··· RECORD SET ···

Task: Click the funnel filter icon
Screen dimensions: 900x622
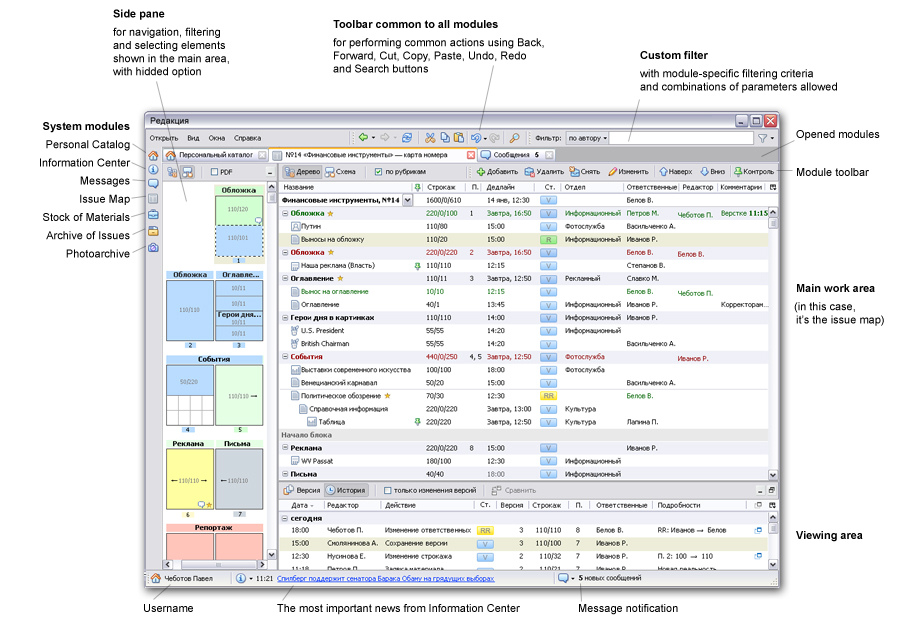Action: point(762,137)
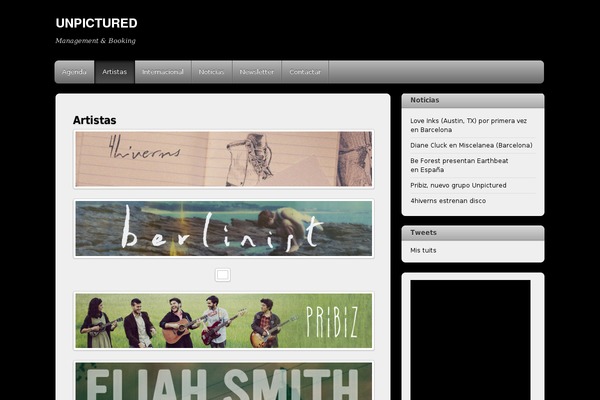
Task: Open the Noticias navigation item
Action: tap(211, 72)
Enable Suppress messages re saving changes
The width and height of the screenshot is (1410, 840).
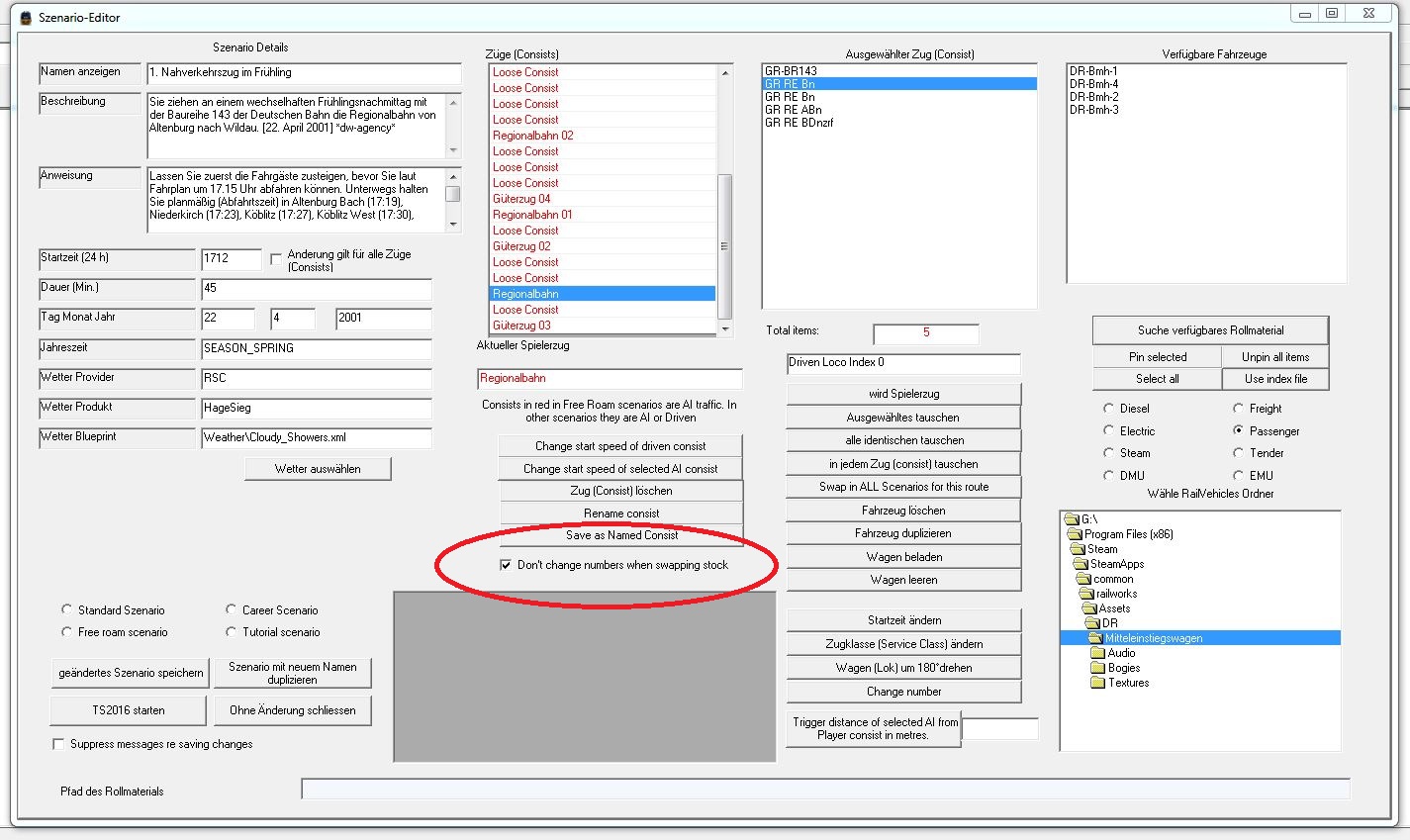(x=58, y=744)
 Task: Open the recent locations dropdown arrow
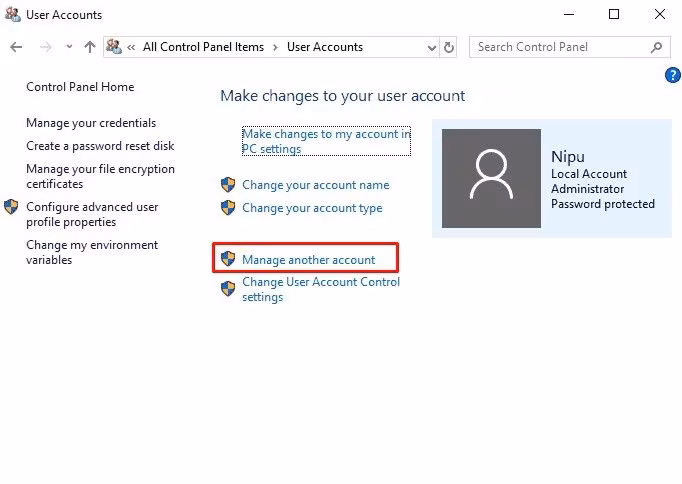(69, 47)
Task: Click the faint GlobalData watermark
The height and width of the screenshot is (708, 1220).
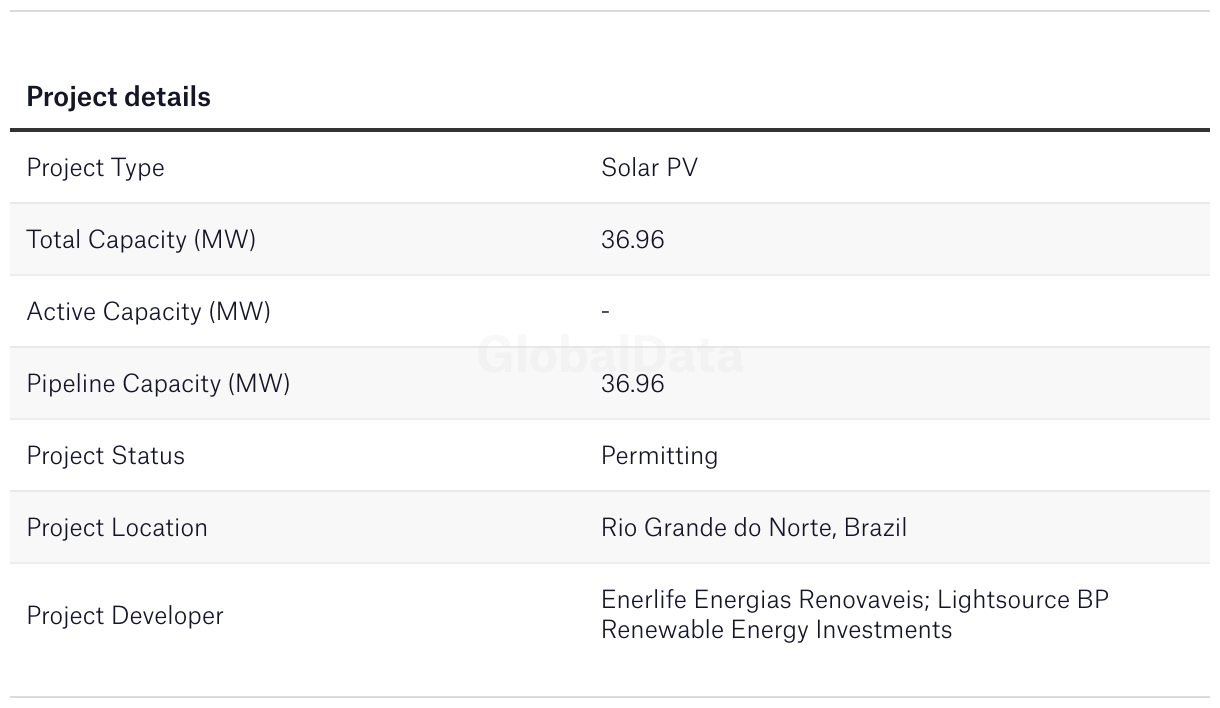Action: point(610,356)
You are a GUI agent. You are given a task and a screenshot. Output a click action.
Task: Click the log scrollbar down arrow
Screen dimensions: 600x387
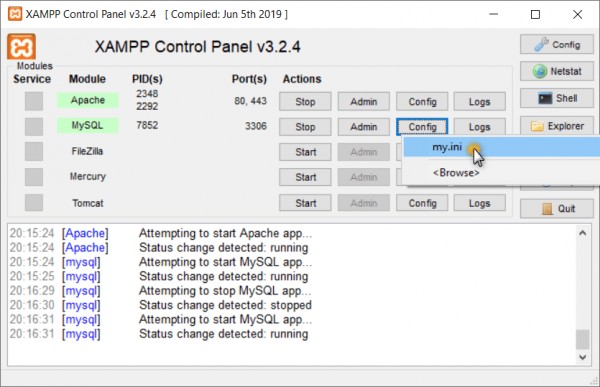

···

WORK TO BE COMPLETED → Set down every entry exactly; omit the pictures.

SOLUTION FOR THIS PROBLEM →
Task: Click the funnel filter icon
Screen dimensions: 900x622
Action: point(762,137)
Task: Open the Noticias navigation item
Action: tap(211, 72)
Enable Suppress messages re saving changes
The width and height of the screenshot is (1410, 840).
(x=58, y=744)
 Task: Open the recent locations dropdown arrow
(69, 47)
Task: Click the faint GlobalData watermark
The height and width of the screenshot is (708, 1220).
Action: point(610,356)
You are a GUI agent. You are given a task and a screenshot. Output a click action.
Task: Click the log scrollbar down arrow
Screen dimensions: 600x387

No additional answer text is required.